> _What needs to be done_: Repeat each entry word for word; the images are not part of the copy.

○ ○ ○ ○ ○

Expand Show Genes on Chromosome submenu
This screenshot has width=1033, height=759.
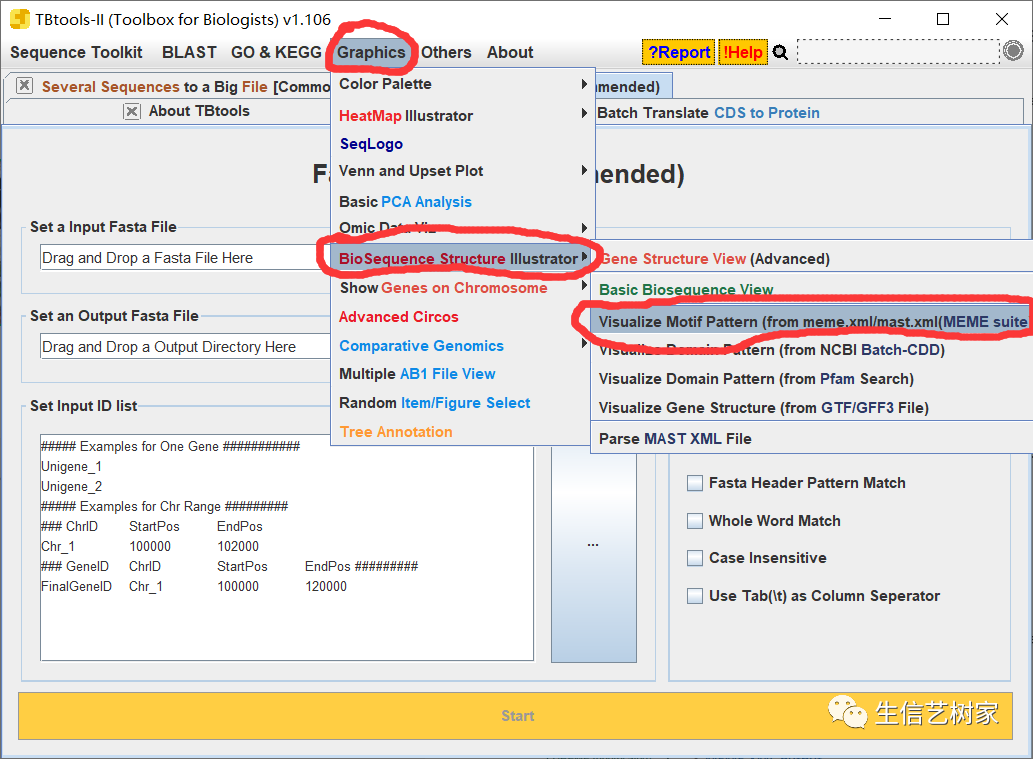tap(462, 288)
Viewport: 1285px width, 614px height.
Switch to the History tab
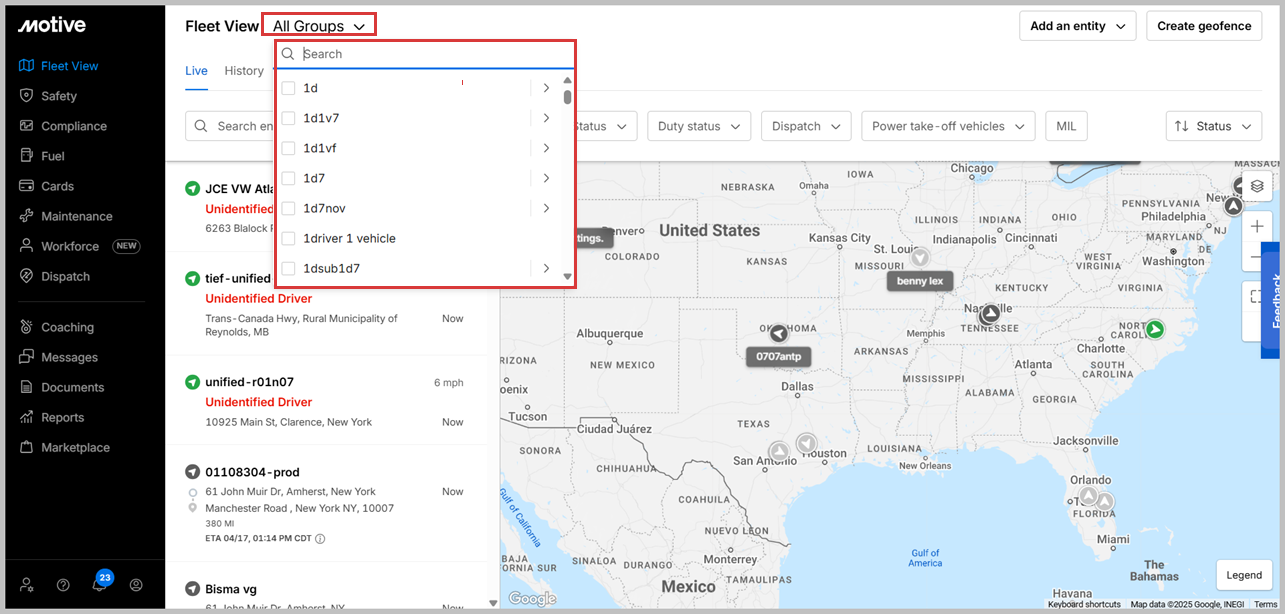[x=244, y=71]
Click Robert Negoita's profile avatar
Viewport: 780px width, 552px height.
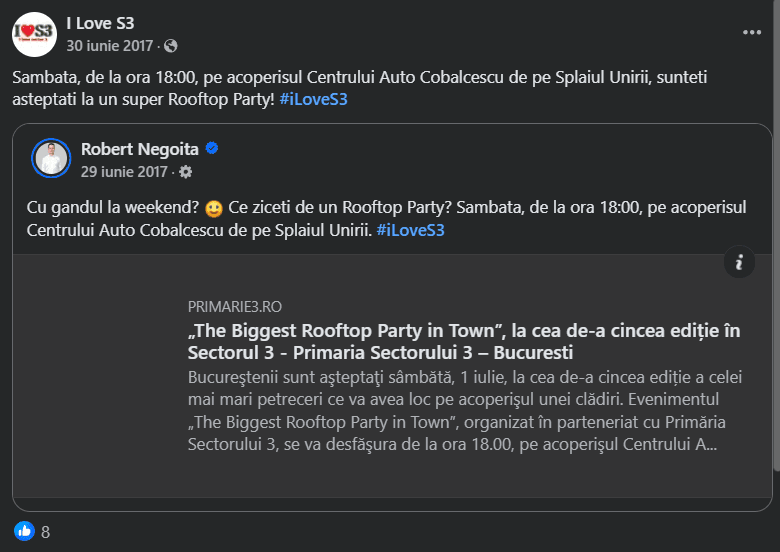click(51, 158)
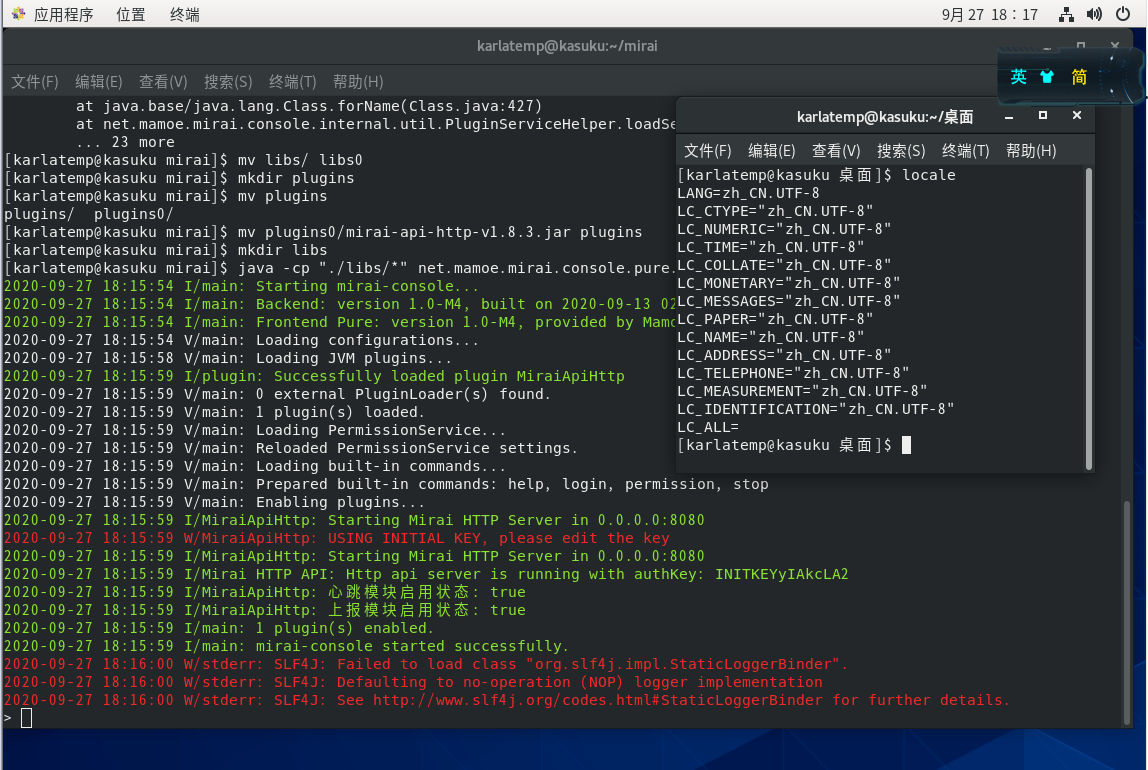Open the 编辑(E) dropdown in the 桌面 terminal
1148x770 pixels.
click(771, 150)
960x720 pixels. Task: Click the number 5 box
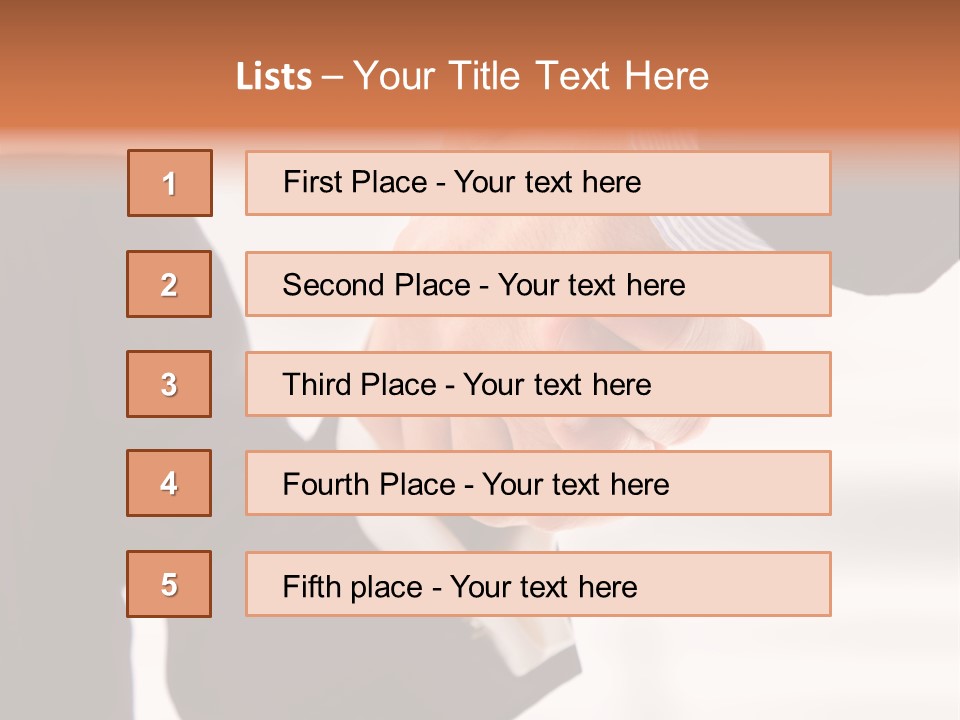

○ ○ ○ ○ ○

> _Exercise solution_:
Expand Show Genes on Chromosome submenu
This screenshot has width=1033, height=759.
tap(462, 288)
Viewport: 1285px width, 614px height.
Switch to the History tab
[x=244, y=71]
Click Robert Negoita's profile avatar
Viewport: 780px width, 552px height.
click(51, 158)
Open the 编辑(E) dropdown in the 桌面 terminal
1148x770 pixels.
click(771, 150)
960x720 pixels. Task: Click the number 5 box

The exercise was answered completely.